- [Ejercicios propuestos]
#1 Según el texto sobre la identidad nacional española, ¿qué bases nunca tuvo España como nación? Nómbralas todas.
#2 ¿Qué país es en realidad el estado nación más antiguo de Europa, según el texto sobre la identidad nacional española?
#3 Escribe la continuación del texto sobre la identidad nacional española a partir de su última oración.

- [Fragmento seleccionado]
# # # #
Joaquín Roy[1]
El balance de las elecciones cruciales en Catalunya, el jueves 21 de diciembre e 2017, va a dejar un tema fundamental sin resolver: la identidad nacional, no de Catalunya, sino de España.
Más de 500 años después de conformarse y cuando los actuales dirigentes se empeñan en afirmar que es el estado nación más antiguo de Europa (en realidad, Portugal lo es), todavía los españoles no tienen una idea clara de su identidad.
Ese ente que muchos catalanes independentistas despectivamente llaman «estado español» (para evitar decir «España») es el culpable de la confusa personalidad de uno de los pocos sujetos políticos del planeta actual que pueden presumir de una presencia sólida y un reconocimiento impecable. Pero la identidad nacional española sigue siendo una asignatura pendiente.
La explicación de este problema es que la «nación» española nunca fue un ejemplo de una de las dos modalidades fundamentales. España nunca fue una nación de base étnica, religiosa, racial («alemana», del Volk romántico, para entendernos). Las dos únicas veces que lo intentó fueron históricamente dos desastres antológicos.
Con la expulsión de los judíos se perdió toda una clase empresarial, luego muy necesitada. El destierro de los restos de los musulmanes, una oportunidad desdeñada de reforzar el «melting pot» que la península ya era desde la invasión romana.
# # # #
- [Datos proporcionados]
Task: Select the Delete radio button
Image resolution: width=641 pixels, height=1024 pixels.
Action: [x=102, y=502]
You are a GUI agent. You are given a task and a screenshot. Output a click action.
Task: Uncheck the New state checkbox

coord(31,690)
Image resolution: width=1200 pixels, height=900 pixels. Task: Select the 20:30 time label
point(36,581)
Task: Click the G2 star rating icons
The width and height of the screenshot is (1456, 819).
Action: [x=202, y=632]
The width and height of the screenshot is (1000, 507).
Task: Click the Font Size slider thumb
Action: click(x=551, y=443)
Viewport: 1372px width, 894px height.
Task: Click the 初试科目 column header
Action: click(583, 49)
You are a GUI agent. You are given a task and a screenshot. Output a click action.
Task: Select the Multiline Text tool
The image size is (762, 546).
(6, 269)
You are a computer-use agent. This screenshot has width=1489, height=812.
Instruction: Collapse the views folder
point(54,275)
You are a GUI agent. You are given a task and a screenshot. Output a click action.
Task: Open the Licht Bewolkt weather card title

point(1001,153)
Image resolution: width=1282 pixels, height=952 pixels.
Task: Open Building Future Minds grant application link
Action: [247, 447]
# # # #
- [Resultados finales]
#1 Étnica, religiosa y racial.

#2 Portugal.

#3
España tampoco nunca se propuso adoptar el modelo «de opción», liberal, al modo de Estados Unidos. La alusión de Ernest Renan (la nación es un plebiscito diario) nunca fue atractiva para los españoles que prefirieron irse a dormir sin «votar». Aceptaron tácitamente la atribuida condena de Antonio Cánovas de Castillo: «son españoles los que no pueden ser otra cosa».
España se construyó como el nombre de su corazón estatal: Castilla. Viene de «castillo». Desde tiempo inmemorial, los españoles han sido como los moradores del castillo, protegidos y obligados por el señor omnipresente.
Los que vivían en los aledaños de la fortaleza sabían que en momentos de peligro, siempre podrían penetrar por la puerta y el puente levadizo se encargaría de decidir los términos geográficos.
Mientras la mayor parte de los estados, sobre todo en el mundo llamado occidental, decidieron (o fueron obligados por la fuerza interna de su propio tejido social) tras la Revolución Francesa y la independencia de Estados Unidos qué modelo de nación seguirían, los españoles dejaron esa tarea en manos del señor del castillo, el estado.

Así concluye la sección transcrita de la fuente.